About 2000 kilometres northeast runs the same hours a squad of German soldiers by the night of the beach along Hel peninsula, in the Gulf of Gdansk rises.
The soldiers are on Hela versprengte tank grenadiers. Everyone seems to escape them locked-in the back by the Red Army, left the Baltic Sea, the waters of the right shine Ingersoll Spit. Now the Germans threatens Russian captivity. But the soldiers want to escape from the Russians - at any price.
The Germans run. Their Knobelbecher clatter on the cobblestones of the small fishing town of Hel Ostzipfel on the peninsula. There, on the quay, the rescue: an old fishing boat. As of the morning of the 9th May on the Baltic dawns, believe the Germans aboard the final car to safety. The war is, their boat floating on the high seas.

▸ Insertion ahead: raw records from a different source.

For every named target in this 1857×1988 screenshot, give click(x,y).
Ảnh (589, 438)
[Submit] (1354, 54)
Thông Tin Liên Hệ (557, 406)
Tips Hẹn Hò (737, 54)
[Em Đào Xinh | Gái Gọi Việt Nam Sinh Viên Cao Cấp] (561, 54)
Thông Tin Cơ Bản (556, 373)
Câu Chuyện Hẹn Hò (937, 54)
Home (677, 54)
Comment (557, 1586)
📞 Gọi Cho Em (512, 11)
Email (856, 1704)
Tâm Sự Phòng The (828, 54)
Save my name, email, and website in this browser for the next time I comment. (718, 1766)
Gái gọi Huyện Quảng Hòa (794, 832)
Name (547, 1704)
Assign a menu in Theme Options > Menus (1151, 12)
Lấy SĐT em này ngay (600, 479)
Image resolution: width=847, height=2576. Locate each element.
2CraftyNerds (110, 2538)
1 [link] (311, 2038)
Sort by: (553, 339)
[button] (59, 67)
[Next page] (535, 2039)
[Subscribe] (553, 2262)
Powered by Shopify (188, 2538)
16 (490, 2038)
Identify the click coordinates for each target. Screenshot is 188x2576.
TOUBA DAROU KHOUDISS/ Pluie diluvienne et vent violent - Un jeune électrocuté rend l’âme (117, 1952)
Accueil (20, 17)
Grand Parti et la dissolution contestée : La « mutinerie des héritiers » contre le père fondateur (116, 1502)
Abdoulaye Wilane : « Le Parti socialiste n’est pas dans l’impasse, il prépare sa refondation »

But the trip across the sea for the majority of men on board in the fate to which they wanted to escape: They are ultimately still in Soviet hands. She and thousands of other German soldiers are victims of deception and hate, victims of a unique case of political Liebedienerei. The journey of the German soldiers ended on the Swedish island of Öland. In the port waiting for the Swedish army to the Germans. They were disarmed and on the mainland done.
The men of Hela followed in the next few days, thousands of soldiers of the German Army Group Kurland and Vistula. They all were with the ship and boat fled before the Soviets - often at the last minute, even on the horizon when the silhouettes of T 34 appeared. Many of the refugees survived the voyage. Because Soviet aircraft made hunting of boats and cutters, they threw bombs, cannon shot with board - long after the surrender documents were signed.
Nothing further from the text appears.